We began development of a nanoviricide drug to treat SARS-CoV-2, the virus that causes COVID-19 spectrum of diseases and which became a historic worldwide pandemic, around January 2020, when the news of cases in China broke out. Since then, we have been working diligently on designing, testing, and advancing drug candidates against SARS-CoV-2 (see below). We have recently completed safety pharmacology studies required for filing an IND application with the US FDA of our COVID-19 drug candidate. We have received an audited report on the GLP safety/pharmacology studies from the external CRO, and expect to receive the remaining report(s) soon. We have previously received unaudited draft reports of these studies. We are awaiting written reports of non-GLP safety/toxicology studies and non-GLP animal efficacy antiviral efficacy studies. We are preparing a pre-IND application for submission to the US FDA for our pan-coronavirus drug candidates to obtain further guidance and plan on submitting an IND application thereafter.
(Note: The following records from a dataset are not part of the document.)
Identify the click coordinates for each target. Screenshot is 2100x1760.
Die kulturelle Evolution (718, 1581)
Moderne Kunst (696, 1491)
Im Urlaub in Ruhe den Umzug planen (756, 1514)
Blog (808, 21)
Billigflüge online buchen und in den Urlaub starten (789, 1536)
We are in the process of identifying and engaging clinical study sites for the Phase 1 and Phase 2 human clinical trials of these broad-spectrum coronavirus infection treatments, in the USA as well as abroad.
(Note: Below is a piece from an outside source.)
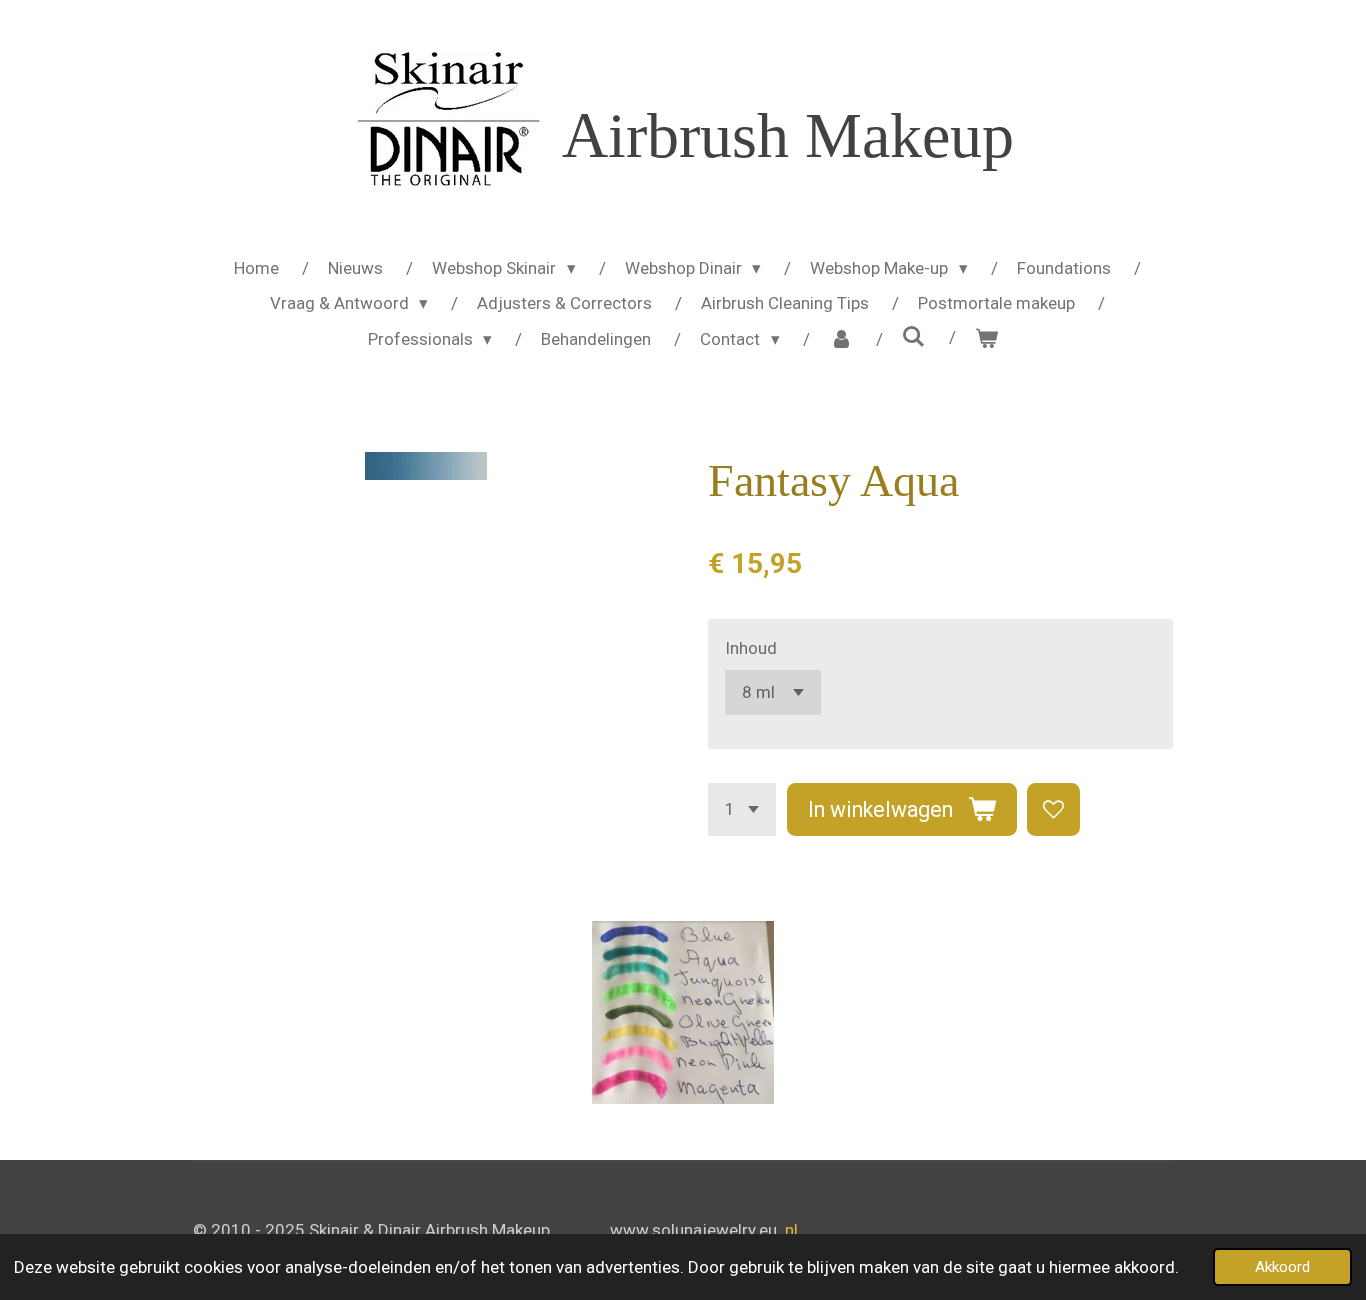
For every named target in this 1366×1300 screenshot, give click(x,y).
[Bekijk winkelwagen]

The Company studied the effectiveness of NV-CoV-2, NV-CoV-2-R and remdesivir against two unrelated human coronaviruses: h-CoV-229E (229E), and h-CoV-NL63 (NL63). Of these NL63 uses the same ACE2 human cell receptor to gain entry into cells as do all variants of SARS-CoV-2 and SARS-CoV-1. Additionally, human pathology of NL63 infection closely mimics that of SARS-CoV-2, albeit with limited disease severity. NL-63 is being used as a model for anti-SARS-CoV-2 drug development in various labs including ours (reviewed in: A. Chakraborty and A. Diwan (2020). “NL63: A Better Surrogate Virus for studying SARS- CoV-2”. Integer Mol Med, 2020, vol.7, pp 1-9, doi: 10.15761/IMM.1000408.). In contrast, 229E uses the cell surface receptor APN for entry rather than ACE2, and causes common colds. Thus, NL63 and 229E are unrelated human coronaviruses.
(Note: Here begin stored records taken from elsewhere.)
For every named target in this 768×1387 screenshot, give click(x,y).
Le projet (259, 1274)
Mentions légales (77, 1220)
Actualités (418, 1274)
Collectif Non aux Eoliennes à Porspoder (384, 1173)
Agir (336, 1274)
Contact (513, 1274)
Net Loss – For the three months ended March 31, 2021, the Company had a net loss of $(2,108,030) or $(0.19) per share compared to a net loss of $(8,083,304) or $(1.24) per share for the three months ended March 31, 2020. For the nine months ended March 31, 2021, the Company had a net loss of $(6,749,317) or $(0.63) per share compared to a net loss of $(11,571,963) or $(2.45) per share for the nine months ended March 31, 2020. The decrease in the net loss for the three months ended March 31, 2021 is attributable mainly to a decrease in the loss from the change in fair value of derivative liabilities of $(6,119,772), offset by a decrease in the gain on warrant settlement of $614,494 and by a decrease in operating expenses for the three months ended March 31, 2021. The decrease in the net loss for the nine months ended March 31, 2021 is attributable mainly to a decrease in the loss from the change in fair value of derivative liabilities of $(5,845,313), offset by a decrease in the gain on warrant settlement of $614,494, and by a decrease in operating expenses for the nine months ended March 31, 2021.